_TASKS AND EXERCISES_
A) In the pull-request thread about replacing unbounded channels, list every new type name that the author's renaming list assigns to the old `handled_node_tasks` types.
B) Answer these questions from the pull-request thread about replacing unbounded channels:
(i) Which issue number does the author cite as context?
(ii) Against which three files does the author suggest reviewing the diff?
(iii) Which two containers does tomaka say are used as buffers?
C) Carry on the pull-request thread about replacing unbounded channels, starting after tomaka's comment.

_SELECTION_
§ §

Replace unbounded channels with bounded ones. #1191

twittner · 2019-07-02T13:51:25Z

Context: #973

To remove the remaining unbounded channels, which are used for communicating with node tasks, an API similar to futures::Sink is used, i.e. sending is split into a start and complete phase. The start phase returns StartSend and first attempts to complete any pending send operations. Completing the send means polling until Poll::Ready(()) is returned.

In addition this PR has split the handled_node_tasks module into several smaller ones (cf. nodes::tasks) and renamed some types:

nodes::handled_node_tasks::NodeTask -> nodes::tasks::task::Task
nodes::handled_node_tasks::NodeTaskInner -> nodes::tasks::task::State
nodes::handled_node_tasks::NodeTasks -> nodes::tasks::Manager
nodes::handled_node_tasks::TaskClosedEvent -> nodes::tasks::Error
nodes::handled_node_tasks::HandledNodesEvent -> nodes::tasks::Event
nodes::handled_node_tasks::Task -> nodes::tasks::TaskEntry
nodes::handled_node_tasks::ExtToInMessage -> nodes::tasks::task::ToTaskMessage
nodes::handled_node_tasks::InToExtMessage -> nodes::tasks::task::FromTaskMessage

To review this PR it is probably best to use the diff against swarm.rs, raw_swarm.rs and collection.rs and review nodes::tasks directly (keeping in mind that its contents used to form handled_nodes_tasks).

To remove the unbounded channels used for communicating with node tasks an API similar to `futures::Sink` is used, i.e. sending is split into a start and complete phase. The start phase returns `StartSend` and first attempts to complete any pending send operations. Completing the send means polling until `Poll::Ready(())` is returned. In addition this PR has split the `handled_node_tasks` module into several smaller ones (cf. `nodes::tasks`) and renamed some types: - `nodes::handled_node_tasks::NodeTask` -> `nodes::tasks::task::Task` - `nodes::handled_node_tasks::NodeTaskInner` -> `nodes::tasks::task::State` - `nodes::handled_node_tasks::NodeTasks` -> `nodes::tasks::Manager` - `nodes::handled_node_tasks::TaskClosedEvent` -> `nodes::tasks::Error` - `nodes::handled_node_tasks::HandledNodesEvent` -> `nodes::tasks::Event` - `nodes::handled_node_tasks::Task` -> `nodes::tasks::TaskEntry` - `nodes::handled_node_tasks::ExtToInMessage` -> `nodes::tasks::task::ToTaskMessage` - `nodes::handled_node_tasks::InToExtMessage` -> `nodes::tasks::task::FromTaskMessage`

tomaka · 2019-07-08T08:32:22Z

So #973 was only about events from the handler towards the main task, and not the other way around. In your PR you end up replacing the unbounded channel with a bounded one, but then you other unbounded containers (take_over_to_complete and send_events_to_complete) as buffers, which doesn't make sense to me.

§ §

_INFORMATION SUPPLIED_

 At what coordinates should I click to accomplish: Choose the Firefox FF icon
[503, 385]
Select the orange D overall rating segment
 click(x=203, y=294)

§ §

_THE RESULTS_
A)
- nodes::tasks::task::Task
- nodes::tasks::task::State
- nodes::tasks::Manager
- nodes::tasks::Error
- nodes::tasks::Event
- nodes::tasks::TaskEntry
- nodes::tasks::task::ToTaskMessage
- nodes::tasks::task::FromTaskMessage

B)
(i) #973
(ii) swarm.rs, raw_swarm.rs and collection.rs
(iii) take_over_to_complete and send_events_to_complete

C)
Since it is always holding just a single pending message.

twittner · 2019-07-08T09:04:39Z

So #973 was only about events from the handler towards the main task, and not the other way around.

Could you please point out to me where in #973 this is stated because I can not find it?

[...] you add another unbounded container (take_over_to_complete) as a buffer, which doesn't make sense to me.

I take this as a cryptic hint that RawSwarm::take_over_to_complete and Swarm::send_events_to_complete do not need to be VecDeques, but could be Options because the poll methods are only ever going to put a single element into these collections.

tomaka · 2019-07-08T09:10:18Z

The question is: what happens if a background task is stuck (for example in an infinite loop), and the channel towards that task is full, and the user continues sending events?

With this PR, this will fill send_events_to_complete, which is exactly the same as filling an unbounded channel, except that the code is now way more complicated.

twittner · 2019-07-08T09:24:44Z

With this PR, this will fill send_events_to_complete, which is exactly the same as filling an unbounded channel, except that the code is now way more complicated.

Assuming the consumer (Task) will not consume events, then the swarm could not make progress. The previously used VecDeques would not be added to because the code that adds an element can only be reached when they are empty (cf. [1], [2]), which is the reason why they can be Options instead.

So this means that whereas unbounded channels would consume all available memory if items are not consumed, with this change the programme would instead not make progress. This is why I added the following note to Task::poll:

NOTE: It is imperative to always consume all incoming event messages first in order to not prevent the outside from making progress because they are blocked on the channel capacity. [3]

tomaka · 2019-07-08T09:40:33Z

Oh I see, you're blocking the swarm. That looks more reasonable. Let's go with that.

The other thing I don't like is that when the "pending item" is AsyncSink::Ready, that means "must call flush/poll_complete". It's not documented, not obvious, and really not great in terms of semantics.

tomaka

I didn't spot any logic mistake, but I feel like the code is complicated enough that I wouldn't be able to spot mistakes unfortunately.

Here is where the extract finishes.